An analysis of the options available for Asset Protection and Medicaid entails the client and the attorney working together to compile, organize and evaluate the assets, income, legal documents and family information in order to apply the situation to the law.
Some of the options available for Asset Protection and Medicaid are personal services contracts, income producing property, promissory notes,
After such analysis, the client is better aware of the options available for asset protection and Medicaid and a time frame for implementing a plan.
Florida Asset Protection and Medicaid Eligibility Numbers for 2021
- Maximum Community Spouse Resource Allowance: $130,380
- Maximum Monthly Maintenance Needs Allowance: $3,260.00
- Minimum Monthly Maintenance Needs Allowance: $2,178.00
- Medicaid Income Cap: $2382 per month
- Medicaid penalty divisor: $9,703
- Applicants with income which exceeds limit must have a Qualified Income Trust or a Pooled Trust.
- Community Spouse may have any amount of income.
- Applicant must need skilled care to qualify for the ICP Medicaid program as determined by the CARES team; from the Department of Elder Affairs.
- Community spouse should have a Testamentary Qualified Special Needs Trust to avoid spend-down on applicant’s care in the event that the Community Spouse predeceases the applicant.

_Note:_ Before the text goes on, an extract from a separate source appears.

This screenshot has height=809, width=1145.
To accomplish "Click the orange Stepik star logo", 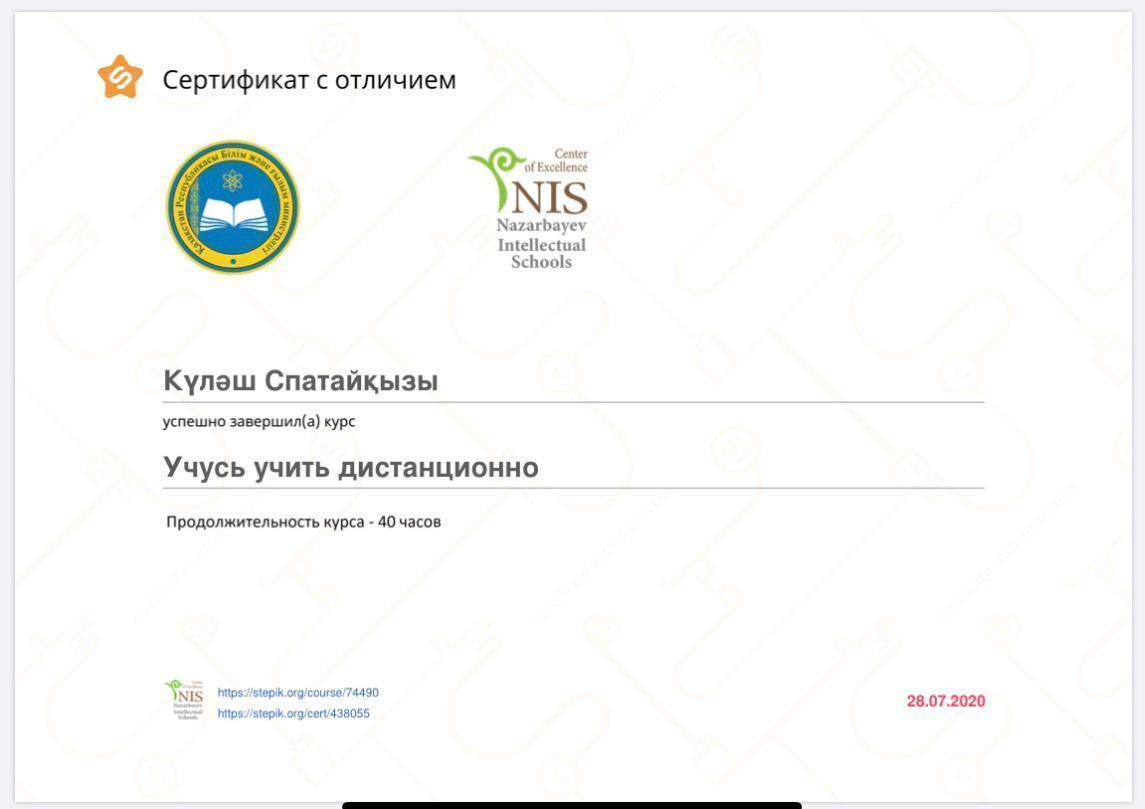I will click(120, 78).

- Community Spouse may receive a portion of the Applicant’s income depending upon the community spouse’s own income and shelter expenses. If the amount that the state diverts to the spouse is insufficient to meet budgetary needs, court orders may be sought to raise the community spouse’s income.
- Gifts impact eligibility! Before gifting funds or real estate be sure to know all of the ramifications. Alternative arrangements can be made that will allow children who are assisting with care to be properly compensated.